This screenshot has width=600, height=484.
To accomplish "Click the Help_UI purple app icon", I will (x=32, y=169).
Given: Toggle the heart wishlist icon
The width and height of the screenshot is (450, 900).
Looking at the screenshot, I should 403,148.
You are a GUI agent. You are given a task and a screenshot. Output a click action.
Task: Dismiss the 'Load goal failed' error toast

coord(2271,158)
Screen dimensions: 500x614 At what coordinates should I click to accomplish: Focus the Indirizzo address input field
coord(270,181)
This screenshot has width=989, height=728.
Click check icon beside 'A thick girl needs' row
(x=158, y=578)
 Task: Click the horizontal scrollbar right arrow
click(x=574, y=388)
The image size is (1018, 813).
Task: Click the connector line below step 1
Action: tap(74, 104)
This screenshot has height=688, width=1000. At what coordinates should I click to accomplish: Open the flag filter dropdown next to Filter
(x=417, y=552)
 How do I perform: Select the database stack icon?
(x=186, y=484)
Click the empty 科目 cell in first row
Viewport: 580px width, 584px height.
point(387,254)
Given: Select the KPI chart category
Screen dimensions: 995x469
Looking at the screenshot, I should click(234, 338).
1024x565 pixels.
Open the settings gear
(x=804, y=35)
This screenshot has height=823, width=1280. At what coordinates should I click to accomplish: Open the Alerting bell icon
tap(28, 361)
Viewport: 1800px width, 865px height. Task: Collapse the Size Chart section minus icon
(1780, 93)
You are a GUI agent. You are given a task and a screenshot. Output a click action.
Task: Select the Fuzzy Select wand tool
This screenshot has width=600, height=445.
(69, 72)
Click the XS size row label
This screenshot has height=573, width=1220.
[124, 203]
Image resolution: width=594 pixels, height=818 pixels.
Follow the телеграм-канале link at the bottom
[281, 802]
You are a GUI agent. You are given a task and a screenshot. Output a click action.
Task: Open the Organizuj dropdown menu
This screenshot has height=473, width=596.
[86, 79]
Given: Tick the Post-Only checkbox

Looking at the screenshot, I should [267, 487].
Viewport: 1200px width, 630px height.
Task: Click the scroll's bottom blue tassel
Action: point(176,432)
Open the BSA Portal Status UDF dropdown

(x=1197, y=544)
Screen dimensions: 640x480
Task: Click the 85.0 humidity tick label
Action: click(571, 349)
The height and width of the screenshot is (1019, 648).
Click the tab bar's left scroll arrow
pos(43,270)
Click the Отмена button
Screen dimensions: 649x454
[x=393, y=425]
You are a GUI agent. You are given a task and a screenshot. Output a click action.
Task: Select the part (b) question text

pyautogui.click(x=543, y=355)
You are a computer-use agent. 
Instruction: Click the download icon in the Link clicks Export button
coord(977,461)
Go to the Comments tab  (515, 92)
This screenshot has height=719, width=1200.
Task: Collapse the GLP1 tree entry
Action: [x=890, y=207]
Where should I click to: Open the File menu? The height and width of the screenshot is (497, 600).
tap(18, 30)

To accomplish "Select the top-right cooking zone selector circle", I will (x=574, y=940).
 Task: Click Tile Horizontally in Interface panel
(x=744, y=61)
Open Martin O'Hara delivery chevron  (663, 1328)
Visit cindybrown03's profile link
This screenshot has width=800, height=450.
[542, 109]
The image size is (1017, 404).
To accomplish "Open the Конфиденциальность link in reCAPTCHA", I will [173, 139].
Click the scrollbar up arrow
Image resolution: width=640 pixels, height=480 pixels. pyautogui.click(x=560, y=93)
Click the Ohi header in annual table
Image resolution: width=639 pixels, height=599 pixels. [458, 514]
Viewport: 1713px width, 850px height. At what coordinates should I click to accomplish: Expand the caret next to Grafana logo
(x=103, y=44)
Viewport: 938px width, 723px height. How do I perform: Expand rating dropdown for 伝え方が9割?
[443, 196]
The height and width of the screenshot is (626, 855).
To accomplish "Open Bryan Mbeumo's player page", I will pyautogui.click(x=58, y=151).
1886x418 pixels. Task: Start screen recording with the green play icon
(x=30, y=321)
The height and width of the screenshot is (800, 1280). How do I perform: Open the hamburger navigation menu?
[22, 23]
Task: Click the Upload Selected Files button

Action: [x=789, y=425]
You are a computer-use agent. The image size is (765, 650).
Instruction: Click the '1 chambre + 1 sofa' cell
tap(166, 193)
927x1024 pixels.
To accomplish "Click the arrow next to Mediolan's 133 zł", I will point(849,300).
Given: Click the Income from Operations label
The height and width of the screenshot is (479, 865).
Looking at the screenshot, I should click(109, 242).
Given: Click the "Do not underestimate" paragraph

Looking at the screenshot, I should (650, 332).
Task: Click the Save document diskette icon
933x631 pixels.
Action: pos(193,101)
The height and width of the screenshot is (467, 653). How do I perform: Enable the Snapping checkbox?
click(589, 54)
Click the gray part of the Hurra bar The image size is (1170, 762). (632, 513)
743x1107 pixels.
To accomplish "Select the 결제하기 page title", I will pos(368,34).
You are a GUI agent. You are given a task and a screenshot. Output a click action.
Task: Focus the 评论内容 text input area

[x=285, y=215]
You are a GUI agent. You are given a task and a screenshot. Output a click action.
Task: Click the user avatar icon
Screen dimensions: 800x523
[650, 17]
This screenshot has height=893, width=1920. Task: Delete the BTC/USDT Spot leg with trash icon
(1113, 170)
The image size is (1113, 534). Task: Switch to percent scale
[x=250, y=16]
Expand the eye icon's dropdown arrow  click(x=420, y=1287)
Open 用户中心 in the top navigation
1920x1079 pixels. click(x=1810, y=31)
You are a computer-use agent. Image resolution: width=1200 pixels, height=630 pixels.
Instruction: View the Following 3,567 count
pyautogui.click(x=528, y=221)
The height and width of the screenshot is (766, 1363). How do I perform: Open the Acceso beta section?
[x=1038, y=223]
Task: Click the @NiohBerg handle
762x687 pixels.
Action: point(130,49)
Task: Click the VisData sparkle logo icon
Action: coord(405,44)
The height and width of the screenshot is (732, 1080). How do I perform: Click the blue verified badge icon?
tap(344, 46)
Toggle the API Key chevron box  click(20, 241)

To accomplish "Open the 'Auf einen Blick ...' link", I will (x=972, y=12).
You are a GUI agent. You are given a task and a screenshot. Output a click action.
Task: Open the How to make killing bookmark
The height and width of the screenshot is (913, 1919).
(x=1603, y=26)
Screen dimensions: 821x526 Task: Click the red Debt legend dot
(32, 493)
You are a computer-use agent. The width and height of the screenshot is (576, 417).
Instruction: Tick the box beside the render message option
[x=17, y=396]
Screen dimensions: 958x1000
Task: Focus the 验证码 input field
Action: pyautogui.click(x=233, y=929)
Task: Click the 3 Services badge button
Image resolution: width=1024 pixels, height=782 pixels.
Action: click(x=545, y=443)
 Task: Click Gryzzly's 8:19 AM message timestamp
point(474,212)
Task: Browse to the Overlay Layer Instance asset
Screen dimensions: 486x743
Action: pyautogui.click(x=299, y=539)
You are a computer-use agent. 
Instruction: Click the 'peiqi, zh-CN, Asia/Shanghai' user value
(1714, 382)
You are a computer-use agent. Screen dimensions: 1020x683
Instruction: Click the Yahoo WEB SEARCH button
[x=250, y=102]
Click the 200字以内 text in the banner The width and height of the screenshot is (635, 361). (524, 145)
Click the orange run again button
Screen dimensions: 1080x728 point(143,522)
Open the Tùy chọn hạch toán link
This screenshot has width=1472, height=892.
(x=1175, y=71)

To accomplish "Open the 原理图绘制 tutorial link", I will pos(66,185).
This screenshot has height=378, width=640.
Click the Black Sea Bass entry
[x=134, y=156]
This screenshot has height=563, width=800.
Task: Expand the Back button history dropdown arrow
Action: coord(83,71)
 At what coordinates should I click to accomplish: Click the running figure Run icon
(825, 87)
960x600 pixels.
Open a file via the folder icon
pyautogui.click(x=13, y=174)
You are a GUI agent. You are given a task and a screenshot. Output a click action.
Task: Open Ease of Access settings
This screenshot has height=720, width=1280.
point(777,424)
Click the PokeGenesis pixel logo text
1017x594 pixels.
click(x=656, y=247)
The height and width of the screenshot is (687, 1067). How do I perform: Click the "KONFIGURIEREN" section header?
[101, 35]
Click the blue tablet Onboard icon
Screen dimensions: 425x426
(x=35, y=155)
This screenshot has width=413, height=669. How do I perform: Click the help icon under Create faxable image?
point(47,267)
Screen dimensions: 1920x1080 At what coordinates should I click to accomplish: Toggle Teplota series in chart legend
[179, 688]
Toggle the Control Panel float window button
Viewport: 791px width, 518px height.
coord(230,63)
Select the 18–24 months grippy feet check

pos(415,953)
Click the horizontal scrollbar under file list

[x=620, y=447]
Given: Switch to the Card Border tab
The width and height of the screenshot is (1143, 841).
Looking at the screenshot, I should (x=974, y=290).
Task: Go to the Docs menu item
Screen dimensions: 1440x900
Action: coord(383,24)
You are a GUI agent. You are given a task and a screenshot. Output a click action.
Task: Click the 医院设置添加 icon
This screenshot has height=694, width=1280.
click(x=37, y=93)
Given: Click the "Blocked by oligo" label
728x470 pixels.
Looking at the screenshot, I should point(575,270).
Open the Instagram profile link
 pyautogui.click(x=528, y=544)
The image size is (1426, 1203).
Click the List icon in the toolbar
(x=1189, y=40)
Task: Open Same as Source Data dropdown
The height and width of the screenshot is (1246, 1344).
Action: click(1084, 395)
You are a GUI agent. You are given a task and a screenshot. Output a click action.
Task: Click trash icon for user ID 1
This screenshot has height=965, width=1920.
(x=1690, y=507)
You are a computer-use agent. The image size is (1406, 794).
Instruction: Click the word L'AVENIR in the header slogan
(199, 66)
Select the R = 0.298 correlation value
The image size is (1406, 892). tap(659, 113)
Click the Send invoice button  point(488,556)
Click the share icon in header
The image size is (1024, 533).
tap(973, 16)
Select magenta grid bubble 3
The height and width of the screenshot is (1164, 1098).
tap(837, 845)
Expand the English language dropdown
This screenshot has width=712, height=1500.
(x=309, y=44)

- _AIM OF THE EXERCISE_: Return only the lines spanning from the first line of the material through the line with "Task: Select the Fuzzy Select wand tool", copied exactly, both ends kept.

- _SOLUTION FOR THIS EXERCISE_:
This screenshot has width=600, height=484.
To accomplish "Click the Help_UI purple app icon", I will (x=32, y=169).
Given: Toggle the heart wishlist icon
The width and height of the screenshot is (450, 900).
Looking at the screenshot, I should 403,148.
You are a GUI agent. You are given a task and a screenshot. Output a click action.
Task: Dismiss the 'Load goal failed' error toast

coord(2271,158)
Screen dimensions: 500x614 At what coordinates should I click to accomplish: Focus the Indirizzo address input field
coord(270,181)
This screenshot has width=989, height=728.
Click check icon beside 'A thick girl needs' row
(x=158, y=578)
 Task: Click the horizontal scrollbar right arrow
click(x=574, y=388)
The image size is (1018, 813).
Task: Click the connector line below step 1
Action: tap(74, 104)
This screenshot has height=688, width=1000. At what coordinates should I click to accomplish: Open the flag filter dropdown next to Filter
(x=417, y=552)
 How do I perform: Select the database stack icon?
(x=186, y=484)
Click the empty 科目 cell in first row
Viewport: 580px width, 584px height.
point(387,254)
Given: Select the KPI chart category
Screen dimensions: 995x469
Looking at the screenshot, I should click(234, 338).
1024x565 pixels.
Open the settings gear
(x=804, y=35)
This screenshot has height=823, width=1280. At what coordinates should I click to accomplish: Open the Alerting bell icon
tap(28, 361)
Viewport: 1800px width, 865px height. Task: Collapse the Size Chart section minus icon
(1780, 93)
You are a GUI agent. You are given a task and a screenshot. Output a click action.
Task: Select the Fuzzy Select wand tool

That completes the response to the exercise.